Revela-se esta dor pois o pensamento traz assim à memória todas as angústias e frustrações. O problema com que se deparam é que quanto mais pensam, mais sofrem e mais se dão conta das emoções que apertam o coração e a mente.

A mente traz a razão, a informação e o conhecimento, e com isto vem a consciência da realidade, das coisas boas e más, das dificuldades e das soluções, do que se controla e não se controla e assim vão crescendo cada vez mais preocupações, obsessões…

Existem assim várias perturbações mentais que se podem desenvolver com base na dor de pensar: ansiedade extrema que se converte em obsessões; sofrimento que se fragmenta em múltiplos pesadelos, sonhos que se transformam em alucinações, ou até depressões que se afundam numa dor emocional e inclusivamente física.
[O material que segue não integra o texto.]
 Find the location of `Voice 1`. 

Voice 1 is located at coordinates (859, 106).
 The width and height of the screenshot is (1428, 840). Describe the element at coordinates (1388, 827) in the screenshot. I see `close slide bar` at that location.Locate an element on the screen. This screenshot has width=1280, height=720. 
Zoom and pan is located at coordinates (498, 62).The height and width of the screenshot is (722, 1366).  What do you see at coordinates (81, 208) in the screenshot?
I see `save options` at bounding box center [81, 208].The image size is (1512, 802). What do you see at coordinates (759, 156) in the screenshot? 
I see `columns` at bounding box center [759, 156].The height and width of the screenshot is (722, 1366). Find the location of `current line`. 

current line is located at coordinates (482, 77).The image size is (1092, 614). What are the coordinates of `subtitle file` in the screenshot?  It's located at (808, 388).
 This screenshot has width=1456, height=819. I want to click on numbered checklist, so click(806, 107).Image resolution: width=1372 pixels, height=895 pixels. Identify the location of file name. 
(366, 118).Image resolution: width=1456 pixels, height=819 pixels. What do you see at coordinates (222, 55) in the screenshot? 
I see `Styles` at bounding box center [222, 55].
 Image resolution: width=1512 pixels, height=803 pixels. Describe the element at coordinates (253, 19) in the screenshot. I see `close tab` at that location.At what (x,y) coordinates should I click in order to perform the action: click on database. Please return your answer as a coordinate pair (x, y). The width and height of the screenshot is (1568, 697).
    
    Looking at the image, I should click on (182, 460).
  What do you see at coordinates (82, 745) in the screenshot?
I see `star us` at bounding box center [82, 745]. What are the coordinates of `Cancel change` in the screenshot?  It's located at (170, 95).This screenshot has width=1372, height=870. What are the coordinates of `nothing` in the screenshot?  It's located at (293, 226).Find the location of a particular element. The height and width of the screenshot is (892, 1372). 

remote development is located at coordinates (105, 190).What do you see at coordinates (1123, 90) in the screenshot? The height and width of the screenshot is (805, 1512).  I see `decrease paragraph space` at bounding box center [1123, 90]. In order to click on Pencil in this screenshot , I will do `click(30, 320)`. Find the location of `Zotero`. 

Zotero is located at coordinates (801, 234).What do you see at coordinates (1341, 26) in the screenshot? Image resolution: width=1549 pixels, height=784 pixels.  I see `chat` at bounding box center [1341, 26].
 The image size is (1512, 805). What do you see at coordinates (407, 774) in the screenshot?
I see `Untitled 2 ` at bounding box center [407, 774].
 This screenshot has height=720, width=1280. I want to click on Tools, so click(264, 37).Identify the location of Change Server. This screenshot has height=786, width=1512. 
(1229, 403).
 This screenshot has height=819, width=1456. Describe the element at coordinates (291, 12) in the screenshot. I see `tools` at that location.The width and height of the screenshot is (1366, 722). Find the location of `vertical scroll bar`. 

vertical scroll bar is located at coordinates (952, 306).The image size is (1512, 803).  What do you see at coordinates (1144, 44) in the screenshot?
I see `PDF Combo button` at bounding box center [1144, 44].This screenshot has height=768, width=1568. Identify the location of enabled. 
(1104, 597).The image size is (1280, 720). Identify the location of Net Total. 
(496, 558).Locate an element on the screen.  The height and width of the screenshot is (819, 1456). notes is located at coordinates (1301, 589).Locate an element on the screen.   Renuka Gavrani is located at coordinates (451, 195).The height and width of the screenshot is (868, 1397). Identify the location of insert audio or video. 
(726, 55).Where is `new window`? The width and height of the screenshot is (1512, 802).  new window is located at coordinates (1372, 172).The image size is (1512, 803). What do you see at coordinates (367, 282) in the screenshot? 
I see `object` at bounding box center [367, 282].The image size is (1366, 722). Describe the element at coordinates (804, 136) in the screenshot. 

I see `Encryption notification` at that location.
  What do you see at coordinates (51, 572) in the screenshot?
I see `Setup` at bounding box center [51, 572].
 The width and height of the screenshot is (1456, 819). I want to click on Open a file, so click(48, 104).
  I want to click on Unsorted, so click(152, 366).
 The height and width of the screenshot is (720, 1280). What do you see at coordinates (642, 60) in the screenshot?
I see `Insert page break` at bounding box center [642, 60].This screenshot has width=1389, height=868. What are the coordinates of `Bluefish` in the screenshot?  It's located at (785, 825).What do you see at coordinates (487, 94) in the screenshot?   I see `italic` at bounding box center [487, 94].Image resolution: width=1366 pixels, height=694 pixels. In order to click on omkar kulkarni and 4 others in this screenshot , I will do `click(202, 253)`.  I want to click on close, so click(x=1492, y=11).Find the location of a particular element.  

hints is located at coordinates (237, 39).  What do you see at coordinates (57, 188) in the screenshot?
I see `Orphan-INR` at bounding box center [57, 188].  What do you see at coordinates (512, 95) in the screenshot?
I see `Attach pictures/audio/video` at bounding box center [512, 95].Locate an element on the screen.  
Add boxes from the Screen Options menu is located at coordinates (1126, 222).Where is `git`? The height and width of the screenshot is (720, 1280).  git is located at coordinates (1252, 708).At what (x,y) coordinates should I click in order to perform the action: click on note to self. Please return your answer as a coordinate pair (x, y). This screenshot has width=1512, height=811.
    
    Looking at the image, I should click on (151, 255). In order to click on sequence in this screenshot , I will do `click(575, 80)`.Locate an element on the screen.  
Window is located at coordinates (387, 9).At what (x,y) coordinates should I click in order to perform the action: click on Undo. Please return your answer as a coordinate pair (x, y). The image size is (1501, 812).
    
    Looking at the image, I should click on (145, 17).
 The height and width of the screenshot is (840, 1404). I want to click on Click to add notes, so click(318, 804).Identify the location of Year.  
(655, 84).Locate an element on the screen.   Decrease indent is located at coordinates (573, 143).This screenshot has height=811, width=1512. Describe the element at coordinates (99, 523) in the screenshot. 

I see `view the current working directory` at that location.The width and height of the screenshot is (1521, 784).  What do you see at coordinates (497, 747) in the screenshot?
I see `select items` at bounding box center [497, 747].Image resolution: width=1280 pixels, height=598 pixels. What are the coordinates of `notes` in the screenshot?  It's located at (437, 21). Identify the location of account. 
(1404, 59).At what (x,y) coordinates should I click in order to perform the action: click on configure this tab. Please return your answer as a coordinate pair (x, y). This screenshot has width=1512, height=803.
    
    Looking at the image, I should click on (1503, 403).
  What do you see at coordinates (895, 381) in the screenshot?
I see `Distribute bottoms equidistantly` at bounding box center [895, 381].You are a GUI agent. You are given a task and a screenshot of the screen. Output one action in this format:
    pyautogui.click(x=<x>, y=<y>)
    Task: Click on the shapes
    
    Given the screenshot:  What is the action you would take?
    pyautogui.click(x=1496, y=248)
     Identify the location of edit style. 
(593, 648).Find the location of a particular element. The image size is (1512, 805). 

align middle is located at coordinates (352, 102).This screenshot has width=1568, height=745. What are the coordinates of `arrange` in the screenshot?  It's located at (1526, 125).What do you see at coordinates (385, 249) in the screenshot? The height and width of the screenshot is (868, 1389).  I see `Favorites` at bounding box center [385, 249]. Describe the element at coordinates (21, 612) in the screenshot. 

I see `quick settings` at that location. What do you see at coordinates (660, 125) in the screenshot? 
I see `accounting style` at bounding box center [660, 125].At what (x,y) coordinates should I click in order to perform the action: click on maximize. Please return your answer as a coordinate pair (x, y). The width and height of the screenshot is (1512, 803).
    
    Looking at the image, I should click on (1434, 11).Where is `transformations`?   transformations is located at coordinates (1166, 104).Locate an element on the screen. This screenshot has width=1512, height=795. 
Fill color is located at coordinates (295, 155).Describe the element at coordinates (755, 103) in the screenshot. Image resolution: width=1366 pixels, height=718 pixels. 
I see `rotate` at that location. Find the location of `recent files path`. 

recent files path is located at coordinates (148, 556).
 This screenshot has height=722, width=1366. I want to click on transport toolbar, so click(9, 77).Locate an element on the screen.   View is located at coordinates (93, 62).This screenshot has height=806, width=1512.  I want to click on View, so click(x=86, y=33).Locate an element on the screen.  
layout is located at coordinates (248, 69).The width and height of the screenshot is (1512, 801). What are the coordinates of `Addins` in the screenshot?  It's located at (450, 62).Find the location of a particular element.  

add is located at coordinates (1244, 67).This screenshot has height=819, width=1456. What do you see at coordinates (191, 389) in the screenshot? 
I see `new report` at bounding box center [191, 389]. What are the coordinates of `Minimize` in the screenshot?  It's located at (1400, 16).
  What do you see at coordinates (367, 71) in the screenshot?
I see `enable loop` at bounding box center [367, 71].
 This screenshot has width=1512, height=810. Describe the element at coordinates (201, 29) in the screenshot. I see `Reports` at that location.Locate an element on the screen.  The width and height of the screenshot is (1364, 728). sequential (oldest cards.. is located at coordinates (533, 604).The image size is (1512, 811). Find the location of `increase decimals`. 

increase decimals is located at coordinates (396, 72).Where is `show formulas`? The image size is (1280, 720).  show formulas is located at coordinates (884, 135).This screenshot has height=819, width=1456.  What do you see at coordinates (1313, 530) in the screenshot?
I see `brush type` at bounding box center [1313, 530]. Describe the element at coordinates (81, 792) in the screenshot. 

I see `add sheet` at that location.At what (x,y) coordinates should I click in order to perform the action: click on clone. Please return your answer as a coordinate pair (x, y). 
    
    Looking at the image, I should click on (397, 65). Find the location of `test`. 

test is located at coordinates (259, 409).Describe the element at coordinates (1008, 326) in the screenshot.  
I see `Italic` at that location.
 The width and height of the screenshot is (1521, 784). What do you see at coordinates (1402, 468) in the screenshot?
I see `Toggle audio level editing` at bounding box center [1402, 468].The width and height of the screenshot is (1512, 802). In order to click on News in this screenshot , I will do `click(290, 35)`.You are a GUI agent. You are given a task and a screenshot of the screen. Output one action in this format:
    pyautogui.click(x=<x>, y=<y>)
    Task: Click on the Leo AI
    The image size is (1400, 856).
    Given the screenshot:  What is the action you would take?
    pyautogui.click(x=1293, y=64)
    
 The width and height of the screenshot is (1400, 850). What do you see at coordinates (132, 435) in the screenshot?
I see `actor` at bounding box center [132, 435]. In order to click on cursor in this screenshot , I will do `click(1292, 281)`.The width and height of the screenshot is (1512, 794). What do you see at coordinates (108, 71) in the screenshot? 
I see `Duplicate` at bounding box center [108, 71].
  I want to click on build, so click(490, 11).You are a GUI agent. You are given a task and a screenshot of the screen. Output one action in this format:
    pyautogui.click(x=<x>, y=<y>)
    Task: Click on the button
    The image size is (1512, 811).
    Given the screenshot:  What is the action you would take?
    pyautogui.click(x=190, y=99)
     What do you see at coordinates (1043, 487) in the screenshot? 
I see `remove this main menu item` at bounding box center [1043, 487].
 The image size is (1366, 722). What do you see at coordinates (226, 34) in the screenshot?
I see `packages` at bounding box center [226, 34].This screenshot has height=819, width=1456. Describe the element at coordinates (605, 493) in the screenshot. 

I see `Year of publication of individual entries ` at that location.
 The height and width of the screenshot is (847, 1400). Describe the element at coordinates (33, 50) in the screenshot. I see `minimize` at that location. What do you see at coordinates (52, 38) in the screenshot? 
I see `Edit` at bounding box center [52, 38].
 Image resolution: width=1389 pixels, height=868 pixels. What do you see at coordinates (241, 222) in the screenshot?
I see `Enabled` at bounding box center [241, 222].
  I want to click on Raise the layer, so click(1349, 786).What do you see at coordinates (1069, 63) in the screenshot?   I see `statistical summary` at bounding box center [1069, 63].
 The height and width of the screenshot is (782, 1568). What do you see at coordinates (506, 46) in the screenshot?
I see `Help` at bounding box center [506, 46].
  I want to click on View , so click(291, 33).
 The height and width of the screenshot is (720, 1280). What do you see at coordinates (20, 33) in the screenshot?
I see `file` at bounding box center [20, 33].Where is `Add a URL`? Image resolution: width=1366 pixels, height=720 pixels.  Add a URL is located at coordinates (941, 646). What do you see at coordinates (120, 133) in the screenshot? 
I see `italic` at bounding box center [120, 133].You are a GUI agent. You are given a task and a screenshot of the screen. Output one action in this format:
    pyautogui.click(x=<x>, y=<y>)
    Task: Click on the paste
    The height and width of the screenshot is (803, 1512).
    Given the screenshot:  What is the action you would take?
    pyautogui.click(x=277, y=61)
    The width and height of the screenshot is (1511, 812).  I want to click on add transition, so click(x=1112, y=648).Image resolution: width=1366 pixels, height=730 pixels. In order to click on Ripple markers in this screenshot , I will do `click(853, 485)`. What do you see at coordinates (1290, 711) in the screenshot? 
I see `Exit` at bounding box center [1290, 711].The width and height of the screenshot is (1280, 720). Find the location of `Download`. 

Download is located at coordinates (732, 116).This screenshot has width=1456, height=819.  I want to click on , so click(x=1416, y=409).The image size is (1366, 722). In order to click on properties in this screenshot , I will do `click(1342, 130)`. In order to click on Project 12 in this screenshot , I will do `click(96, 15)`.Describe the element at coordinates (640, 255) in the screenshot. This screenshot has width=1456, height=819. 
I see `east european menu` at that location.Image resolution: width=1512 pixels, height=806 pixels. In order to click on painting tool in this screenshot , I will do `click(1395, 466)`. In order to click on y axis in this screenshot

Mas os bons pensamentos trazem boas emoções, trazem alegria e sanam a dor. Os bons pensamentos constroem-se, aprendem-se, vivem-se e partilham-se, e vão-se multiplicando a cada experiência e relação positiva, tal como é a relação terapêutica.

No fundo, o pensamento não vive sem a emoção e a emoção não vive sem o pensamento. Em terapia trabalham-se os dois, de mãos dadas e em simultâneo. Quando evitamos um deles, o outro revela-se ainda mais intensamente.

A solução talvez seja: sentir o pensar e pensar o sentir!